67 WALL STREET, New York - January 10, 2014 - The Wall Street Transcript has just published its Oil & Gas: Drilling Equipment and Services Report offering a timely review of the sector to serious investors and industry executives. This special feature contains expert industry commentary through in-depth interviews with public company CEOs, Equity Analysts and Money Managers. The full issue is available by calling (212) 952-7433 or via The Wall Street Transcript Online.

Topics covered: Oil Price Expectations - Shale, Offshore and Deepwater Drilling - Unconventional Resources - Bundled Oil and Gas Services - Oil and Gas Transportation Services - Dividend Yields for Energy Investors - Domestic Crude Prices - International Energy Opportunities

Companies include: Transocean Ltd. (RIG), Noble Corp. (NE), Diamond Offshore Drilling Inc. (DO), Helix Energy Solutions Group, (HLX), Hornbeck Offshore Services, In (HOS) and many others.

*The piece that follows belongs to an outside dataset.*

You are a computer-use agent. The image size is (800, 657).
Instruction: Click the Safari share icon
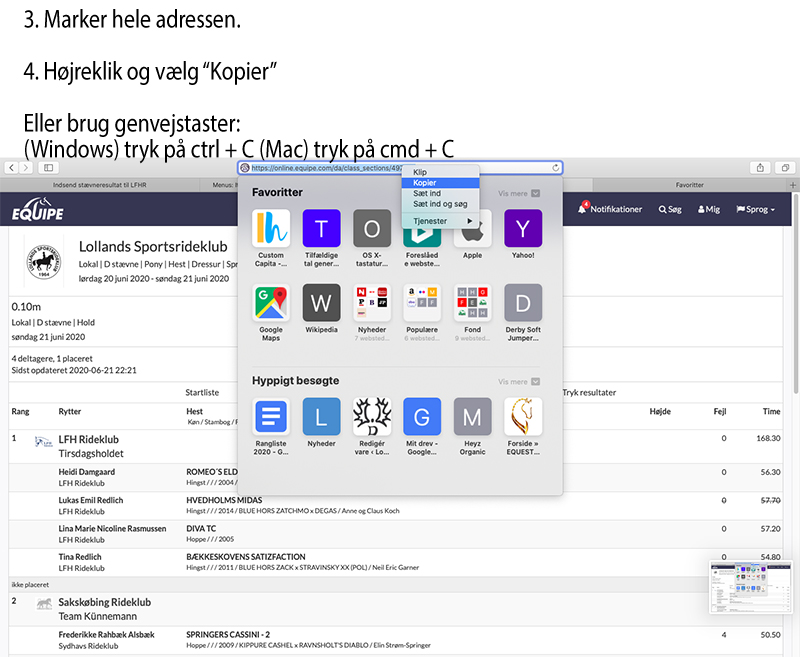coord(760,167)
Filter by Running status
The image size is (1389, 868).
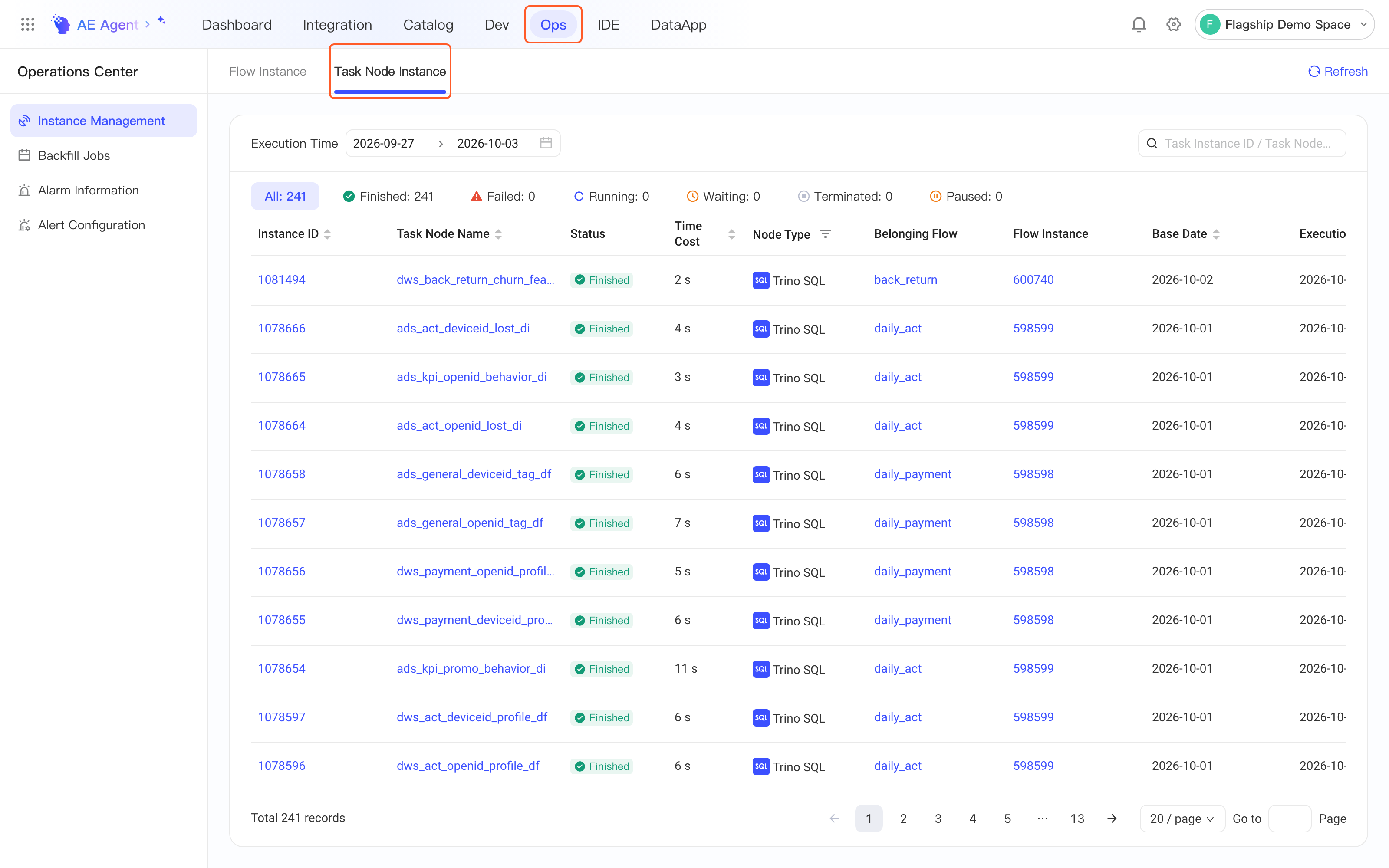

In the following excerpt from the Oil & Gas: Drilling Equipment and Services Report, an expert analyst discusses the outlook for the sector for investors:

TWST: When you spoke to us at the beginning of this year, you said one of the things you'd be watching for 2013 was how the deepwater drillers manage their expenses. How have they performed? Who's done a good job and who hasn't?

Mr. Stolz: Well, by and large the deepwater drillers have impressed on that front. On average that industry has exceeded expectation in managing opex for the year. In particular, a couple of names that stand out for me would be Transocean (RIG) recently, Noble Corp. (NE) and Pacific Drilling (PACD).

TWST: What have they done differently than some of their peers?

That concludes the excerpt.